Five Residents of the Federal Capital Territory (FCT) have taken legal action against the Attorney-General of the Federation (AGF) and the Chief Justice of Nigeria (CJN) regarding the inauguration of Bola Tinubu as the country’s president. Tinubu, who represented the All Progressives Congress (APC), emerged as the victor in the presidential election held on February 25, receiving 8,794,726 votes. However, the plaintiffs argue that Tinubu failed to secure a minimum of 25 percent of the votes in the FCT.
The case, identified as FHC/ABJ/CS/578/2023, was filed before the Federal High Court in Abuja on April 28. The plaintiffs, namely Anyaegbunam Okoye, David Adzer, Jeffrey Ucheh Osang Paul, and Chibuike Nwanchukwu, filed the lawsuit on their own behalf as well as on behalf of other residents and registered voters in the FCT.
The primary issue to be determined by the court is whether or not the presidential candidate, who is to be elected as the President of the Federal Republic of Nigeria and, consequently, as the administrator of the FCT through the Minister of the Federal Capital Territory and the Federal Capital Territory Development Authority, is required by Section 134(2)(b) of the Constitution to obtain at least 25 percent of the votes cast in the FCT.
Furthermore, the plaintiffs question whether the residents and registered voters in the FCT would face discrimination if any state within the country could be substituted for the FCT in this context.
If the court answers these questions affirmatively, the plaintiffs seek a declaration that no candidate in the February 25th presidential election can be validly sworn in as the President and Commander in Chief of the Armed Forces of the Federal Republic of Nigeria without obtaining 25 percent of the votes cast in the Federal Capital Territory, Abuja.
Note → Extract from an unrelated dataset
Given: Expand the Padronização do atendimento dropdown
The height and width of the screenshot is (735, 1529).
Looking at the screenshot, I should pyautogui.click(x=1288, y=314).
Additionally, the plaintiffs request a declaration to extend President Muhammadu Buhari’s tenure until a successor is determined in accordance with the constitution. They also seek to set aside the certificate of return issued to Tinubu and prevent the CJN and any other judicial officer from swearing in any presidential or vice-presidential candidate until the matter is resolved by the court.
Meanwhile, the Independent National Electoral Commission (INEC) has stated that a candidate is not required to secure 25 percent of the votes in the FCT to be declared the winner. According to INEC, the FCT does not possess any special status in the constitution, contrary to what has been mistakenly portrayed.